◆ Stated problem:
Rewrite the entries starting at the line that contains "The width and" and ending at the last entry, swapping "Customers" for "Clients" and leaving everything else as it is. Leave the pictures out of your answer.

======== Data for processing ========

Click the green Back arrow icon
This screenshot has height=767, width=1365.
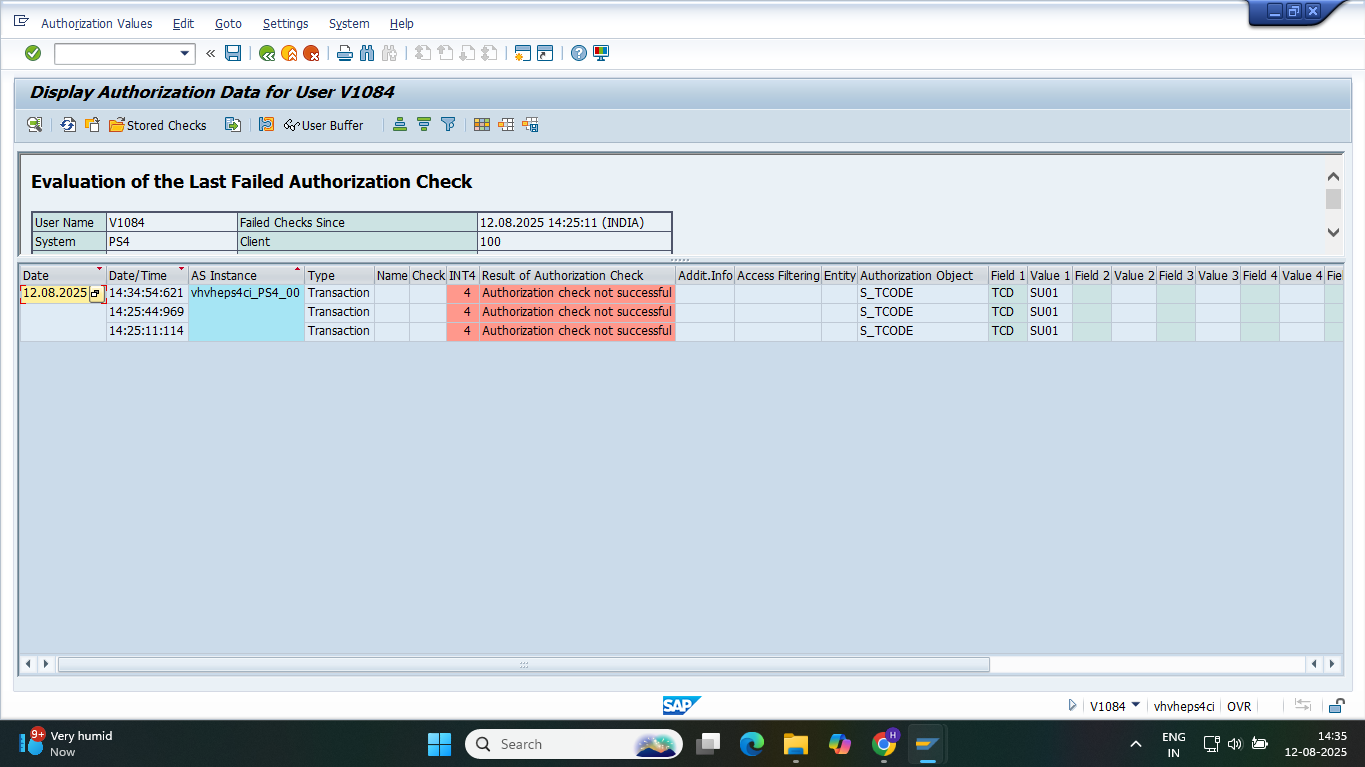coord(267,53)
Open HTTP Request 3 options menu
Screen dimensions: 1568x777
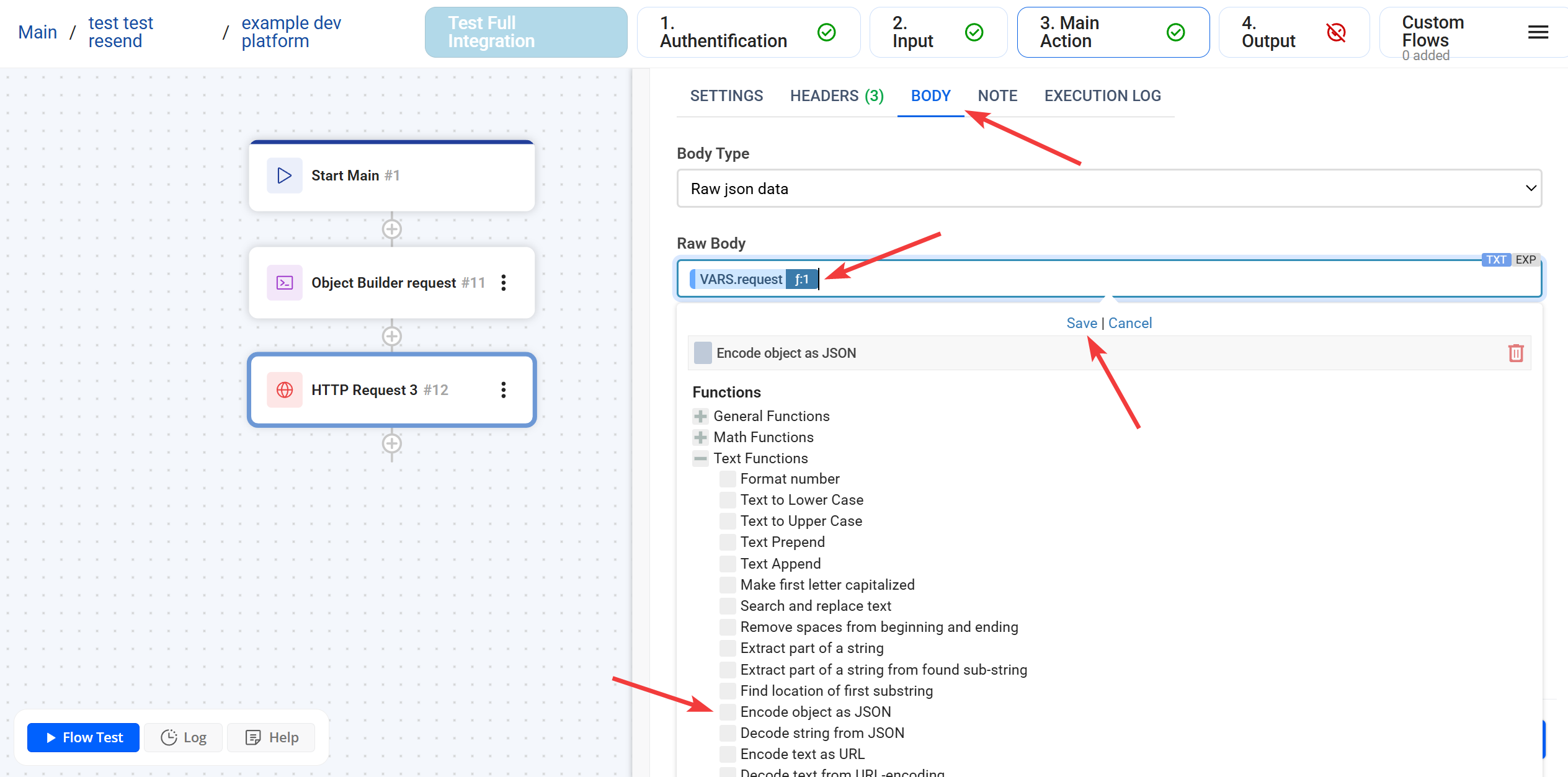tap(503, 389)
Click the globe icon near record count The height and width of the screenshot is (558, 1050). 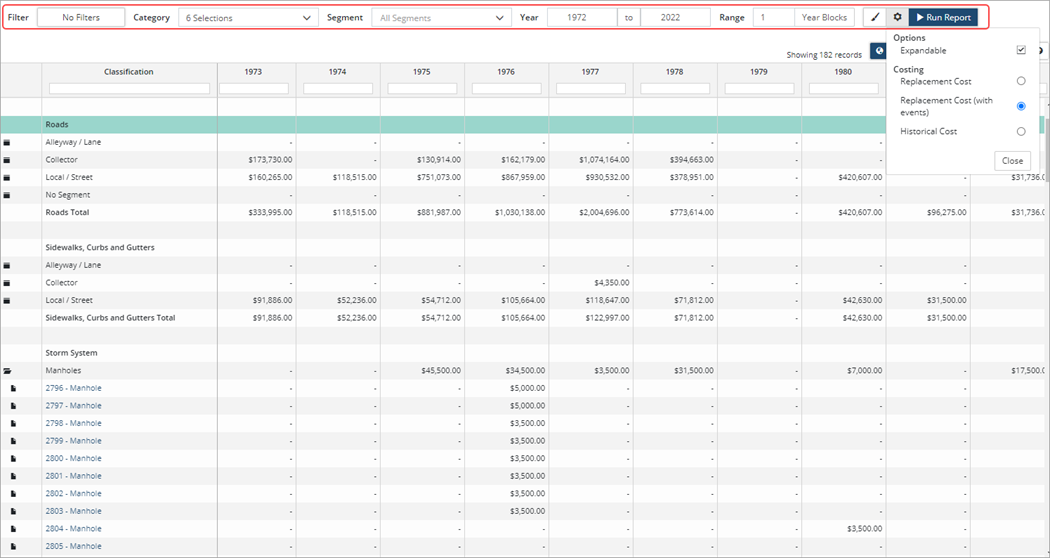pos(878,51)
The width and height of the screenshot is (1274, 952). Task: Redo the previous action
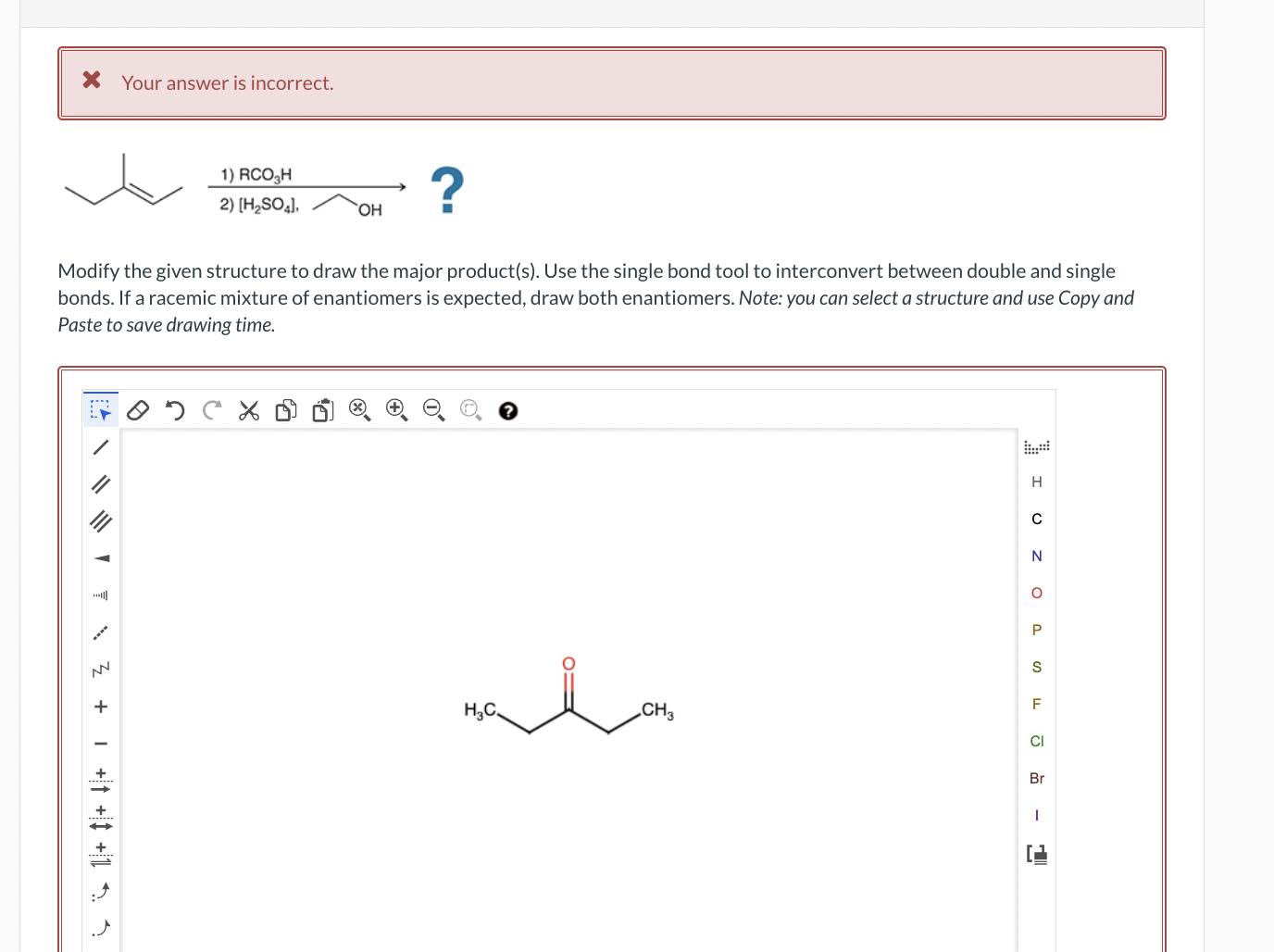(x=211, y=409)
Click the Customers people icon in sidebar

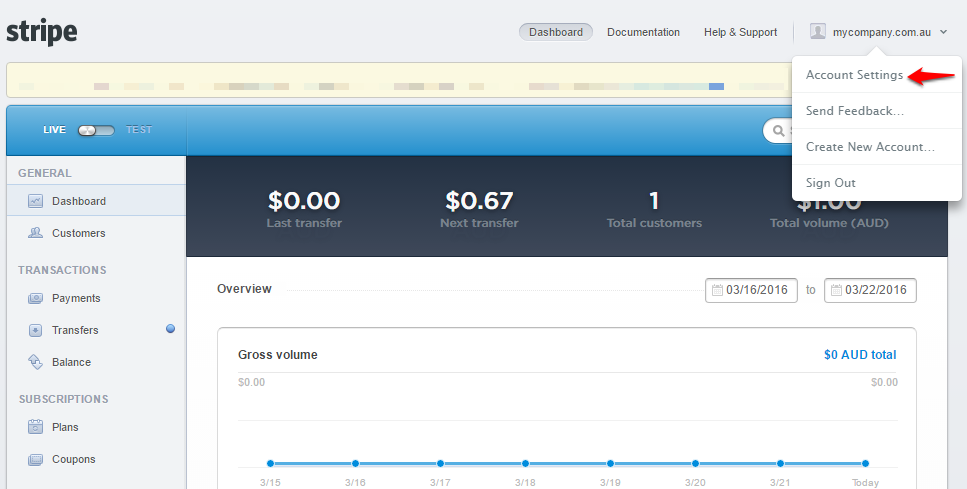coord(35,233)
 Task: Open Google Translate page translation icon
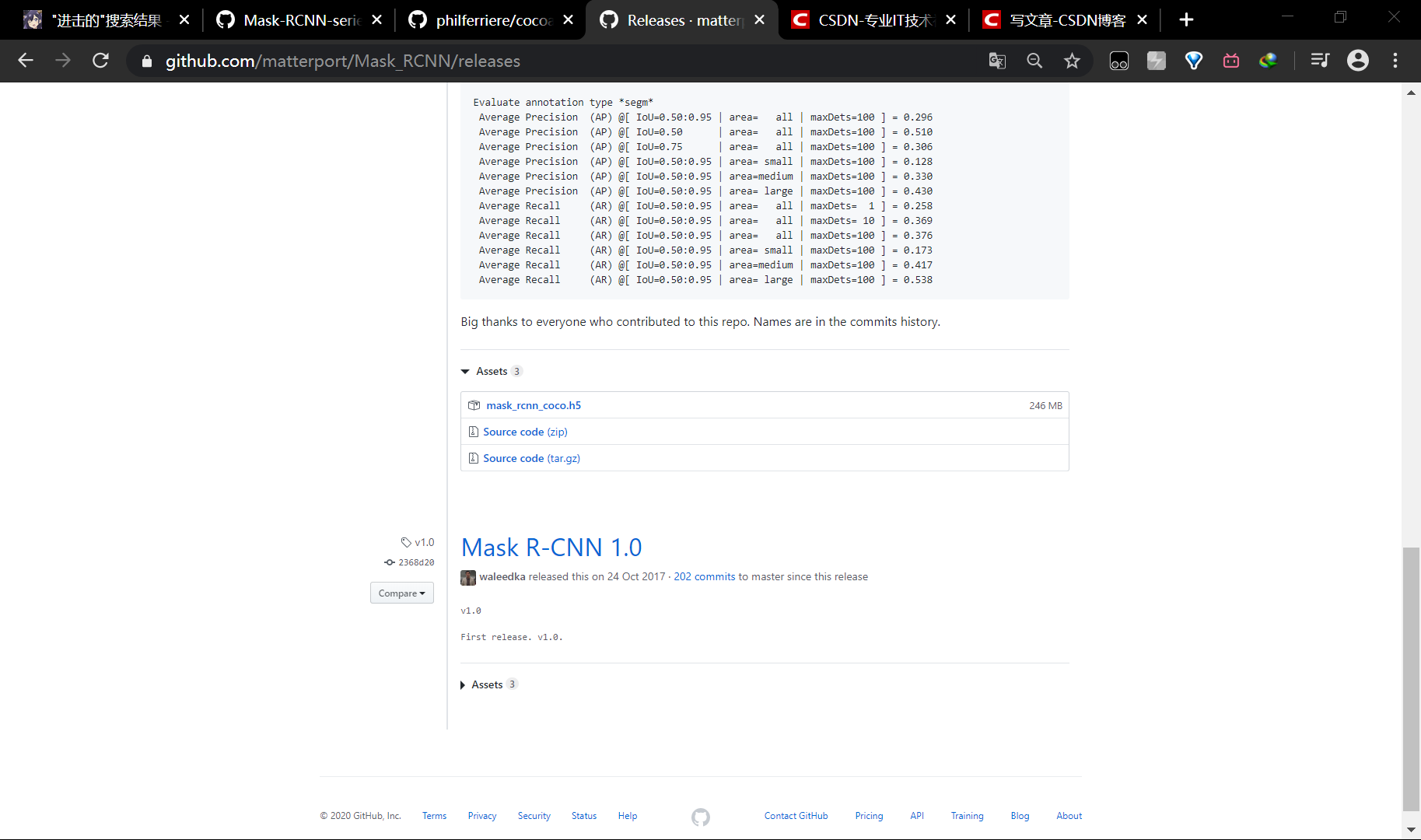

========

◆ Result:
The width and height of the screenshot is (1274, 952). Task: Redo the previous action
(x=211, y=409)
Click the Clients people icon in sidebar

coord(35,233)
 Task: Open Google Translate page translation icon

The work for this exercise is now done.